Vogel’ın daha önceden LeBron James’le ufak da olsa bir tanışıklığı vardı ve son başantrenörlük görevinden Orlando Magic ile sadece 30 galibiyet aldıktan sonra kovulmuştu. Birçok kişinin Vogel’ın görevinde gözü olduğunu düşündüğü Jason Kidd’i asistanı olarak koç ekibine almayı da kabul etmişti.
Zamanla Vogel’ın Lakers için muhteşem bir tercih olduğu ortaya çıktı.
Vogel, medya mensuplarına tanıtıldığı basın toplantısından itibaren önceki ayların kaosunun getirdiği sorularla mücadele etmek zorunda kalmıştı. Ancak Vogel, tüm sorulara büyük bir sakinlikle cevap vererek Lakers’ın sallantılı günlerini geride bıraktığını gösteriyordu.

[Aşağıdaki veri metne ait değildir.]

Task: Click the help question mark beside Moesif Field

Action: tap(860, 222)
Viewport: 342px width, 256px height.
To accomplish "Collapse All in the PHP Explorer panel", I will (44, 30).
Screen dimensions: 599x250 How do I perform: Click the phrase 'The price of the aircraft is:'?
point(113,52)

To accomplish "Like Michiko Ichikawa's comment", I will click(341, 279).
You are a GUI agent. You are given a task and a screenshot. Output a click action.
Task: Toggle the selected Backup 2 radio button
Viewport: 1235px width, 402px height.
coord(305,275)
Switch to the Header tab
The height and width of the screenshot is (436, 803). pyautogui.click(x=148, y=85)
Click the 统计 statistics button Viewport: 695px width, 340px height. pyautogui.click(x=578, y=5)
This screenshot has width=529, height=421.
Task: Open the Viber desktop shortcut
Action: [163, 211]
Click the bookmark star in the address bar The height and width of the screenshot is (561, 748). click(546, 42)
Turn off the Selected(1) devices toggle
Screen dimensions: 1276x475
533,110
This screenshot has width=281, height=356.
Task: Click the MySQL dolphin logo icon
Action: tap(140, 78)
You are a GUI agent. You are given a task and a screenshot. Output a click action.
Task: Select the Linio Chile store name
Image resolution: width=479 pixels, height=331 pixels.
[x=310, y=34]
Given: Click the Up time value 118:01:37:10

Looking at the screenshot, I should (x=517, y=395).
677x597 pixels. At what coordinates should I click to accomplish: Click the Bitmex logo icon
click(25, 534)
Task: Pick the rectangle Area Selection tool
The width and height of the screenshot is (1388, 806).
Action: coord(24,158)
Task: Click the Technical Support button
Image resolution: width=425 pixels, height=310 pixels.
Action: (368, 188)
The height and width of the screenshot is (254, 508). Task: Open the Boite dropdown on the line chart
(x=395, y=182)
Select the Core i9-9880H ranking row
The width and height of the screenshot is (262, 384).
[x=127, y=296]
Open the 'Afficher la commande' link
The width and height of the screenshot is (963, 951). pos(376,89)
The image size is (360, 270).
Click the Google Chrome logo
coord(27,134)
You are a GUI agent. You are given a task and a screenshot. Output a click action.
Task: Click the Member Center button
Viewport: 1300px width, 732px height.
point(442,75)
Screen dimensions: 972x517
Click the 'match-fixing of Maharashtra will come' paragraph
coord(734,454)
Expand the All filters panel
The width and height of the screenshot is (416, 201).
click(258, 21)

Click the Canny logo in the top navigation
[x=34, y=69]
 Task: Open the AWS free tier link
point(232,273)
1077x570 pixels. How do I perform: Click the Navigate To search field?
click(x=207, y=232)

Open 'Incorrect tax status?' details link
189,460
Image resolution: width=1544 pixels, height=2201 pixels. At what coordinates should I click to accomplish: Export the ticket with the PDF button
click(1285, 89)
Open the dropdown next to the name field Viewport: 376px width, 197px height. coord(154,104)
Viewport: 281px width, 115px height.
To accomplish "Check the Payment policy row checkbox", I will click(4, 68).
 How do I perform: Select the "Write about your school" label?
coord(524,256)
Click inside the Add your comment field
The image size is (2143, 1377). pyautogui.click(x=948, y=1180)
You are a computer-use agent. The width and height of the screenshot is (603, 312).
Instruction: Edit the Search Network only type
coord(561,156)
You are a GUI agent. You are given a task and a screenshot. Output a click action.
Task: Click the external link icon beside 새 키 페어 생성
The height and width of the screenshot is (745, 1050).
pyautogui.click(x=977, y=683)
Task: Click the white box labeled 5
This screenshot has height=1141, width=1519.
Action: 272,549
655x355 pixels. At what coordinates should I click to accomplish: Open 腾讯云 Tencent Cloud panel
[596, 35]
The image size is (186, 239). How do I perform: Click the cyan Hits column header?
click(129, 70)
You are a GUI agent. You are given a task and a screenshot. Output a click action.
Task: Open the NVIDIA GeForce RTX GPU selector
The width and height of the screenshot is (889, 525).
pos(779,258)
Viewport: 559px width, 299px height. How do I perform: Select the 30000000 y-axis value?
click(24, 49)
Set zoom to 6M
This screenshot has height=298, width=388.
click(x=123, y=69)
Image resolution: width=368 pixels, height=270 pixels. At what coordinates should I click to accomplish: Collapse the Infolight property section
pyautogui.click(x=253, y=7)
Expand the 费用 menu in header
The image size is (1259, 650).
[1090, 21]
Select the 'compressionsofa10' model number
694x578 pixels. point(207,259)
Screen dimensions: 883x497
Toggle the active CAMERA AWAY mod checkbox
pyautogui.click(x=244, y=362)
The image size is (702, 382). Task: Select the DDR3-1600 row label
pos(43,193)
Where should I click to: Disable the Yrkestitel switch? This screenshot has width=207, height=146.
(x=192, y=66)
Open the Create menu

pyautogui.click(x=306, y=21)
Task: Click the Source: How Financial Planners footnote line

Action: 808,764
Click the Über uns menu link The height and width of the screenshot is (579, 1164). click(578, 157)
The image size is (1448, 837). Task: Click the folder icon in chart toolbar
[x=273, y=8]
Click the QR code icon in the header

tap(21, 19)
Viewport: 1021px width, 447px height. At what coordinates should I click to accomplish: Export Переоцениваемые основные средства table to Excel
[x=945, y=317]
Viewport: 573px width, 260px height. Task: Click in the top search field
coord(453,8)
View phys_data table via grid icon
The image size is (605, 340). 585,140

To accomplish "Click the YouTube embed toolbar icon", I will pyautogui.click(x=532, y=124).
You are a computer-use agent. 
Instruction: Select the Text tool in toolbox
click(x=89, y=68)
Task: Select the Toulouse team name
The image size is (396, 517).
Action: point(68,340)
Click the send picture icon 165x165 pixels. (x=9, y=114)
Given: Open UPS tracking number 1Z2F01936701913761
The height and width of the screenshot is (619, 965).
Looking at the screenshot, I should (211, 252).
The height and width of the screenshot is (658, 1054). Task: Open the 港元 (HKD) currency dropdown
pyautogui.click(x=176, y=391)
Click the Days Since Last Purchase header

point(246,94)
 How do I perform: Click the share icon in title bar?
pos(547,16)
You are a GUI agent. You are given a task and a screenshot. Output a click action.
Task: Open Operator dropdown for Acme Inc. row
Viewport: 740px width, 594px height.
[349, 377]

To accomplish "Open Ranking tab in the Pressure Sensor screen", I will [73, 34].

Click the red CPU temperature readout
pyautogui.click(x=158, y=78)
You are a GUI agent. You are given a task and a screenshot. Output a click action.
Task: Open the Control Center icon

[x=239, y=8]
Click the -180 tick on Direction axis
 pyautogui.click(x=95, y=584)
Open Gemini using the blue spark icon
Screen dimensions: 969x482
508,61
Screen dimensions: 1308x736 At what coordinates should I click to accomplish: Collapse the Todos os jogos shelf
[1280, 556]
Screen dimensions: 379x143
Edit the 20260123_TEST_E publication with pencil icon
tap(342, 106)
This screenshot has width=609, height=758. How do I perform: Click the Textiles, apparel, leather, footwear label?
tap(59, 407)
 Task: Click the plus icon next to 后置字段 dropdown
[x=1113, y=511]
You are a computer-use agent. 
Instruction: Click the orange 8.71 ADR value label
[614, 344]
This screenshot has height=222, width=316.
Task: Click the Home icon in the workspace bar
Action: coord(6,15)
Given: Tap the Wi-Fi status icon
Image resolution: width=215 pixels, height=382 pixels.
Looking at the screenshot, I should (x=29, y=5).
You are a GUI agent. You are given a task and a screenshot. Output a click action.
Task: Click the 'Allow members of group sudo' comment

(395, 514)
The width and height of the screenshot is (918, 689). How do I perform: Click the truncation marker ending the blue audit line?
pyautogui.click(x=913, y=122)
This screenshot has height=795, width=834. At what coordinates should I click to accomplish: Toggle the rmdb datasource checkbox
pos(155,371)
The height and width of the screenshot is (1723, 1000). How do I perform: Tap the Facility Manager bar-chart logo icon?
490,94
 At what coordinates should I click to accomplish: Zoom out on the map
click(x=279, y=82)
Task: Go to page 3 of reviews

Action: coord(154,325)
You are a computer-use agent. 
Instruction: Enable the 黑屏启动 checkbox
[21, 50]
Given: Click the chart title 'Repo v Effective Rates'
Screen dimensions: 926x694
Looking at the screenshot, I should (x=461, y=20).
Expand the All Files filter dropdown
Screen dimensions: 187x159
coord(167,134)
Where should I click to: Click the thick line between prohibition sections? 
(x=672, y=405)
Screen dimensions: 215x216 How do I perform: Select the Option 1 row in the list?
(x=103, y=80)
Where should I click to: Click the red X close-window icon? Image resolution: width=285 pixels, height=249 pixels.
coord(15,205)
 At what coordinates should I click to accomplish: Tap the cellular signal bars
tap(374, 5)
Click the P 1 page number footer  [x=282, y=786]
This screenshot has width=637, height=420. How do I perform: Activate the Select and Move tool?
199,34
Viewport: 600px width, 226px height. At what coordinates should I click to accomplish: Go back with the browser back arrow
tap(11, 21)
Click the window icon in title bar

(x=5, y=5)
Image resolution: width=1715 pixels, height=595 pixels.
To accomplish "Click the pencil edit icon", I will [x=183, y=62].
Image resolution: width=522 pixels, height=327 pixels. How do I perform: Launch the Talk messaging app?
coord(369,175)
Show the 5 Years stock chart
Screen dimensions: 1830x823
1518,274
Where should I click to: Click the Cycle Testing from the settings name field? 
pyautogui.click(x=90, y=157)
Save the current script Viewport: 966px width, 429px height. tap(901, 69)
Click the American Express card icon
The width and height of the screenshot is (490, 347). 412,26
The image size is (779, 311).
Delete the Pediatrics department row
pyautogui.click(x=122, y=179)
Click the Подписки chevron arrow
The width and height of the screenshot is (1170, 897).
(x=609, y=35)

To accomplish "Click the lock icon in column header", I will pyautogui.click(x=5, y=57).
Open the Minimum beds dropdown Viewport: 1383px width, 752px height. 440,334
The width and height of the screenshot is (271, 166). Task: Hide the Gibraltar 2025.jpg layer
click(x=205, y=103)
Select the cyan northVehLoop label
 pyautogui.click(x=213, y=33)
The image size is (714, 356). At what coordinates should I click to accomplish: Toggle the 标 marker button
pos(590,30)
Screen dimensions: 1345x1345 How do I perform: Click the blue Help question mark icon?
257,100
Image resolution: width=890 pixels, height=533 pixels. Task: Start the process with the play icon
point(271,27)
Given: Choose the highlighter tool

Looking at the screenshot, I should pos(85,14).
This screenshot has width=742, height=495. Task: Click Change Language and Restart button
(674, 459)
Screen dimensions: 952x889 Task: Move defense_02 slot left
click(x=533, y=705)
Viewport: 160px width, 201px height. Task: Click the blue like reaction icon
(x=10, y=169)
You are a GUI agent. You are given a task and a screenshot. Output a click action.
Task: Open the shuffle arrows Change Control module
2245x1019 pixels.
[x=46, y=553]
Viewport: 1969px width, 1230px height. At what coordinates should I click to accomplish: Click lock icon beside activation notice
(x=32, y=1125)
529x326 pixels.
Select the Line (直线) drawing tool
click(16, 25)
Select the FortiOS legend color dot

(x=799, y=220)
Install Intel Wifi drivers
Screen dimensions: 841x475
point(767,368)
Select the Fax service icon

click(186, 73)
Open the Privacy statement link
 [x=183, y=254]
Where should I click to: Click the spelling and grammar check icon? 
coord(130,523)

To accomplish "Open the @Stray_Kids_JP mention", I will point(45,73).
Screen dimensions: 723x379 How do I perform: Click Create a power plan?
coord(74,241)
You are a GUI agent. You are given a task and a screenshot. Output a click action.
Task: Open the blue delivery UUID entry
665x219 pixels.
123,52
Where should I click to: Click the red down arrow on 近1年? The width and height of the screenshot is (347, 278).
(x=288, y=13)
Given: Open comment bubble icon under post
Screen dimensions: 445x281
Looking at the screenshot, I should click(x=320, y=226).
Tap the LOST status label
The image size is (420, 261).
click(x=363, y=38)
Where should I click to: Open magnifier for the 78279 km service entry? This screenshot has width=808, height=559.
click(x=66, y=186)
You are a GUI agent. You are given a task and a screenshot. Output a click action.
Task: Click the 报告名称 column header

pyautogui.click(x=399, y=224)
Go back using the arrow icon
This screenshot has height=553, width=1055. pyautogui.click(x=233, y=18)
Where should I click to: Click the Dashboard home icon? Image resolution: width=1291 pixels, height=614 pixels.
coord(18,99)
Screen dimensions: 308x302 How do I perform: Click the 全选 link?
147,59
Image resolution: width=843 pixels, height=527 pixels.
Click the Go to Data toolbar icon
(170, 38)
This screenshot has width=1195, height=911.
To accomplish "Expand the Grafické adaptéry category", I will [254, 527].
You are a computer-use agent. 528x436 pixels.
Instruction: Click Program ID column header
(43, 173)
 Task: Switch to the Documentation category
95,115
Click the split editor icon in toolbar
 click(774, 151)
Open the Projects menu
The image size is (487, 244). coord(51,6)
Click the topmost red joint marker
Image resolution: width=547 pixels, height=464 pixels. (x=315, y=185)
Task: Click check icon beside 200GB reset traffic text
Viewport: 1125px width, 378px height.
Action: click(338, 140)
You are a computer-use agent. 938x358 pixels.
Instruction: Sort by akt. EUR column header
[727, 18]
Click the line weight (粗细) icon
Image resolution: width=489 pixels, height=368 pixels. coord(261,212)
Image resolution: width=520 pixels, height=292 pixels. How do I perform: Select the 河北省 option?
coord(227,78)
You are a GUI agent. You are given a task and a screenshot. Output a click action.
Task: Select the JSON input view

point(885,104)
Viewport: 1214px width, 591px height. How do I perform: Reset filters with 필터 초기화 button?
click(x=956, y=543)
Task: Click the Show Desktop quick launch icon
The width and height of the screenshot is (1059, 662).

Bu basın toplantısından saatler önce Magic Johnson, ESPN’deki bir canlı yayına katılmış ve Lakers organizasyonunun başındaki Pelinka’yı kendisini sırtından bıçaklamakla suçlamıştı.
Lakers’taki görevi henüz yeni başlayan Vogel, tüm organizasyona kalkan olma konusunda gönüllü olmuştu.
“Açık konuşmak gerekirse organizasyonumuzun dışarıdan bakıldığında sahip olduğu imaj gerçeklikten çok uzak.” ifadelerini kullanıyordu Vogel 20 Mayıs 2019 tarihinde.
Lakers’tan şüphe duyanlar bu açıklamalara inanmadı. Yeni çalışanın, patronunu korumasının en doğal şey olduğunu düşünüyorlardı.
Ancak Vogel göreve gelir gelmez hem gerçeği hem de takım hakkındaki imajı değiştirmeye başladı. Takımın iki yıldızıyla iyi bir işbirliği sağlayan Vogel, bütün kadronun da kendisini hedefe adamasını sağladı. Savunmaya önem veren bir basketbol sistemini benimseyen Lakers, sezonu oynadığı ilk 27 maçın 24’ünü kazanarak başladı. Kidd’in Vogel’ın görevinde gözü olduğu iddiaları sezon içerisinde medyada yer bulmadı bile.
Vogel, soyunma odasının kontrolünü şüphesiz şekilde ele geçirirken daha önce hayalini bile kurmadığı bir şekilde Lakers organizasyonun yüzü haline geldi. Kobe Bryant’ın Ocak ayındaki trajik vefatının ardından Lakers organizasyonu adına açıklama yapan tek kişi Vogel’dı.
Sezon başında koçluk görevi için Lakers’ın üçüncü seçeneği olan Vogel, Yılın Koçu oylamasını ise 5. sırada bitiriyordu.